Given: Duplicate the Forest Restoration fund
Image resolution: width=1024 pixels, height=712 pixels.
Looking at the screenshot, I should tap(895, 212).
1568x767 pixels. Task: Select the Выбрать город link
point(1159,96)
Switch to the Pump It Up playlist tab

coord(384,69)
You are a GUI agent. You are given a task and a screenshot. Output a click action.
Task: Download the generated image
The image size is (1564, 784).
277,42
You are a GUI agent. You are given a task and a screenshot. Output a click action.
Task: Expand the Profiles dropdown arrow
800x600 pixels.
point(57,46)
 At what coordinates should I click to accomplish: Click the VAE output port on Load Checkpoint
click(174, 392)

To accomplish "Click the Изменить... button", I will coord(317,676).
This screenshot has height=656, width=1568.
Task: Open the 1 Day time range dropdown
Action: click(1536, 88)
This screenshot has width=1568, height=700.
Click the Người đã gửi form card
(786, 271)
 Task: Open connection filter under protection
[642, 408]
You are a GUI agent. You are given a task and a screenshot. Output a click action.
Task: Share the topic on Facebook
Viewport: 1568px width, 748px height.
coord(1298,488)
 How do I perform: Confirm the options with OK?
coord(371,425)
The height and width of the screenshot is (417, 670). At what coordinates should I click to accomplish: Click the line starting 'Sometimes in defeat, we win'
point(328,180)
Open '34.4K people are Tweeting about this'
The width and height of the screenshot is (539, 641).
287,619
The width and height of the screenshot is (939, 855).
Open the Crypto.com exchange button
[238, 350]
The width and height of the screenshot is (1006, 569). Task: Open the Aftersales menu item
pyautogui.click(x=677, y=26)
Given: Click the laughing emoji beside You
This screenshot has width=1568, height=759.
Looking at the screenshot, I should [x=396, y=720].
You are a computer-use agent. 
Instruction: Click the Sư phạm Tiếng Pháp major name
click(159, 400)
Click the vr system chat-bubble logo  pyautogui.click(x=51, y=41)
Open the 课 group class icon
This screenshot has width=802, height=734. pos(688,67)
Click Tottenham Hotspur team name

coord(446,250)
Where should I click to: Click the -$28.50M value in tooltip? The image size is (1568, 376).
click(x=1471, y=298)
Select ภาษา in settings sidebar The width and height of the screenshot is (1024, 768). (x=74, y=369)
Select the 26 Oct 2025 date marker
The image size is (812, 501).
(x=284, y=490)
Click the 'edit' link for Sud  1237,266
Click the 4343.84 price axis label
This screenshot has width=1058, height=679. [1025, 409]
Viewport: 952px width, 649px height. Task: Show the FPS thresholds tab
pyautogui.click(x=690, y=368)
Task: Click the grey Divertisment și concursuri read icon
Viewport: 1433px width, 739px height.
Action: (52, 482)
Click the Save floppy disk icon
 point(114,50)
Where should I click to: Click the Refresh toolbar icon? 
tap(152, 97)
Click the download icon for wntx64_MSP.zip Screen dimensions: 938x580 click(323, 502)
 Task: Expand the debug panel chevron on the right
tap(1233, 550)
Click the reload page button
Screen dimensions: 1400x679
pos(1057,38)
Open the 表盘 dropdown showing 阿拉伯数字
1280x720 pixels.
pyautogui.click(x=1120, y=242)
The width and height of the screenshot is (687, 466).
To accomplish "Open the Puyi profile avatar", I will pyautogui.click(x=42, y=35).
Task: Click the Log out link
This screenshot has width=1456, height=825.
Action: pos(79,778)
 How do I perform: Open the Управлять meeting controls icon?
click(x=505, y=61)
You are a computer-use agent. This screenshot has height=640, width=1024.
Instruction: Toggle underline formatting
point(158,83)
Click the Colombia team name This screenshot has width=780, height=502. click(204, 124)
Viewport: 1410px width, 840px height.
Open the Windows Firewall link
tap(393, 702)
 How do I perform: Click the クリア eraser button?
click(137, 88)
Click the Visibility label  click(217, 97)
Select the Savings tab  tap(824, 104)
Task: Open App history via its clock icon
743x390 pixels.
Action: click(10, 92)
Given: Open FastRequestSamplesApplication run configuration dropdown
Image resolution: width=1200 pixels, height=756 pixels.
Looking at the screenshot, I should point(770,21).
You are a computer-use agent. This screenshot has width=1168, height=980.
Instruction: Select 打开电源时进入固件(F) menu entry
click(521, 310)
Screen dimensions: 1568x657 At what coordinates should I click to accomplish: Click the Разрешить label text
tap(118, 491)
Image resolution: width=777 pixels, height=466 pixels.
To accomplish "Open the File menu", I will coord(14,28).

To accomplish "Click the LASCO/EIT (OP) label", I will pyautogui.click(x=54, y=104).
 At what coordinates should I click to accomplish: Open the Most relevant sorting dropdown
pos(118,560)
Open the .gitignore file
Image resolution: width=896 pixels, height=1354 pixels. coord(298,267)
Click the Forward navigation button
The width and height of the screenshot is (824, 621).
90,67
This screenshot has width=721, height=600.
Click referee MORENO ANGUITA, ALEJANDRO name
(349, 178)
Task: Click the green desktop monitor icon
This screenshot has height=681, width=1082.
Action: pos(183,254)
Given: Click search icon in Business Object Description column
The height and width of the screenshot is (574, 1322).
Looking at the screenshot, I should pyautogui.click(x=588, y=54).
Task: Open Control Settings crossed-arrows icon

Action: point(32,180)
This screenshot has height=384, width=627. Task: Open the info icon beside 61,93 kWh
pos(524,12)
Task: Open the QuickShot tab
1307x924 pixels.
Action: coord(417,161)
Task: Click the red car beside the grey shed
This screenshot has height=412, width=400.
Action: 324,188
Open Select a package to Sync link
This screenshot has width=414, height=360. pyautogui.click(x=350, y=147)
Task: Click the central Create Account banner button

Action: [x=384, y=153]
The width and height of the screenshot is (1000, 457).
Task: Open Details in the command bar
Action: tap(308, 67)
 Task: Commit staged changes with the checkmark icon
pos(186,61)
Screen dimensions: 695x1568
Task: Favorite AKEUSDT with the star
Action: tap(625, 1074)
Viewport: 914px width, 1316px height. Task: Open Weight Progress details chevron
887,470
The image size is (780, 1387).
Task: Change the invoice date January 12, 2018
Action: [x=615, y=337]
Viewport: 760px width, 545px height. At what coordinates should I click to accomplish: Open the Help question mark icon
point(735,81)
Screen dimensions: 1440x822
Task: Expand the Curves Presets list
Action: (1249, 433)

→ **ACTIVITY**: Write out the whole listing above, keeping each line exactly as it is.

→ **ANSWER AREA**:
Given: Duplicate the Forest Restoration fund
Image resolution: width=1024 pixels, height=712 pixels.
Looking at the screenshot, I should tap(895, 212).
1568x767 pixels. Task: Select the Выбрать город link
point(1159,96)
Switch to the Pump It Up playlist tab

coord(384,69)
You are a GUI agent. You are given a task and a screenshot. Output a click action.
Task: Download the generated image
The image size is (1564, 784).
277,42
You are a GUI agent. You are given a task and a screenshot. Output a click action.
Task: Expand the Profiles dropdown arrow
800x600 pixels.
point(57,46)
 At what coordinates should I click to accomplish: Click the VAE output port on Load Checkpoint
click(174, 392)

To accomplish "Click the Изменить... button", I will coord(317,676).
This screenshot has height=656, width=1568.
Task: Open the 1 Day time range dropdown
Action: click(1536, 88)
This screenshot has width=1568, height=700.
Click the Người đã gửi form card
(786, 271)
 Task: Open connection filter under protection
[642, 408]
You are a GUI agent. You are given a task and a screenshot. Output a click action.
Task: Share the topic on Facebook
Viewport: 1568px width, 748px height.
coord(1298,488)
 How do I perform: Confirm the options with OK?
coord(371,425)
The height and width of the screenshot is (417, 670). At what coordinates should I click to accomplish: Click the line starting 'Sometimes in defeat, we win'
point(328,180)
Open '34.4K people are Tweeting about this'
The width and height of the screenshot is (539, 641).
287,619
The width and height of the screenshot is (939, 855).
Open the Crypto.com exchange button
[238, 350]
The width and height of the screenshot is (1006, 569). Task: Open the Aftersales menu item
pyautogui.click(x=677, y=26)
Given: Click the laughing emoji beside You
This screenshot has width=1568, height=759.
Looking at the screenshot, I should [x=396, y=720].
You are a computer-use agent. 
Instruction: Click the Sư phạm Tiếng Pháp major name
click(159, 400)
Click the vr system chat-bubble logo  pyautogui.click(x=51, y=41)
Open the 课 group class icon
This screenshot has width=802, height=734. pos(688,67)
Click Tottenham Hotspur team name

coord(446,250)
Where should I click to: Click the -$28.50M value in tooltip? The image size is (1568, 376).
click(x=1471, y=298)
Select ภาษา in settings sidebar The width and height of the screenshot is (1024, 768). (x=74, y=369)
Select the 26 Oct 2025 date marker
The image size is (812, 501).
(x=284, y=490)
Click the 'edit' link for Sud  1237,266
Click the 4343.84 price axis label
This screenshot has width=1058, height=679. [1025, 409]
Viewport: 952px width, 649px height. Task: Show the FPS thresholds tab
pyautogui.click(x=690, y=368)
Task: Click the grey Divertisment și concursuri read icon
Viewport: 1433px width, 739px height.
Action: (52, 482)
Click the Save floppy disk icon
 point(114,50)
Where should I click to: Click the Refresh toolbar icon? 
tap(152, 97)
Click the download icon for wntx64_MSP.zip Screen dimensions: 938x580 click(323, 502)
 Task: Expand the debug panel chevron on the right
tap(1233, 550)
Click the reload page button
Screen dimensions: 1400x679
pos(1057,38)
Open the 表盘 dropdown showing 阿拉伯数字
1280x720 pixels.
pyautogui.click(x=1120, y=242)
The width and height of the screenshot is (687, 466).
To accomplish "Open the Puyi profile avatar", I will pyautogui.click(x=42, y=35).
Task: Click the Log out link
This screenshot has width=1456, height=825.
Action: pos(79,778)
 How do I perform: Open the Управлять meeting controls icon?
click(x=505, y=61)
You are a computer-use agent. This screenshot has height=640, width=1024.
Instruction: Toggle underline formatting
point(158,83)
Click the Colombia team name This screenshot has width=780, height=502. click(204, 124)
Viewport: 1410px width, 840px height.
Open the Windows Firewall link
tap(393, 702)
 How do I perform: Click the クリア eraser button?
click(137, 88)
Click the Visibility label  click(217, 97)
Select the Savings tab  tap(824, 104)
Task: Open App history via its clock icon
743x390 pixels.
Action: click(10, 92)
Given: Open FastRequestSamplesApplication run configuration dropdown
Image resolution: width=1200 pixels, height=756 pixels.
Looking at the screenshot, I should point(770,21).
You are a computer-use agent. This screenshot has width=1168, height=980.
Instruction: Select 打开电源时进入固件(F) menu entry
click(521, 310)
Screen dimensions: 1568x657 At what coordinates should I click to accomplish: Click the Разрешить label text
tap(118, 491)
Image resolution: width=777 pixels, height=466 pixels.
To accomplish "Open the File menu", I will coord(14,28).

To accomplish "Click the LASCO/EIT (OP) label", I will pyautogui.click(x=54, y=104).
 At what coordinates should I click to accomplish: Open the Most relevant sorting dropdown
pos(118,560)
Open the .gitignore file
Image resolution: width=896 pixels, height=1354 pixels. coord(298,267)
Click the Forward navigation button
The width and height of the screenshot is (824, 621).
90,67
This screenshot has width=721, height=600.
Click referee MORENO ANGUITA, ALEJANDRO name
(349, 178)
Task: Click the green desktop monitor icon
This screenshot has height=681, width=1082.
Action: pos(183,254)
Given: Click search icon in Business Object Description column
The height and width of the screenshot is (574, 1322).
Looking at the screenshot, I should pyautogui.click(x=588, y=54).
Task: Open Control Settings crossed-arrows icon

Action: point(32,180)
This screenshot has height=384, width=627. Task: Open the info icon beside 61,93 kWh
pos(524,12)
Task: Open the QuickShot tab
1307x924 pixels.
Action: coord(417,161)
Task: Click the red car beside the grey shed
This screenshot has height=412, width=400.
Action: 324,188
Open Select a package to Sync link
This screenshot has width=414, height=360. pyautogui.click(x=350, y=147)
Task: Click the central Create Account banner button

Action: [x=384, y=153]
The width and height of the screenshot is (1000, 457).
Task: Open Details in the command bar
Action: tap(308, 67)
 Task: Commit staged changes with the checkmark icon
pos(186,61)
Screen dimensions: 695x1568
Task: Favorite AKEUSDT with the star
Action: tap(625, 1074)
Viewport: 914px width, 1316px height. Task: Open Weight Progress details chevron
887,470
The image size is (780, 1387).
Task: Change the invoice date January 12, 2018
Action: [x=615, y=337]
Viewport: 760px width, 545px height. At what coordinates should I click to accomplish: Open the Help question mark icon
point(735,81)
Screen dimensions: 1440x822
Task: Expand the Curves Presets list
Action: (1249, 433)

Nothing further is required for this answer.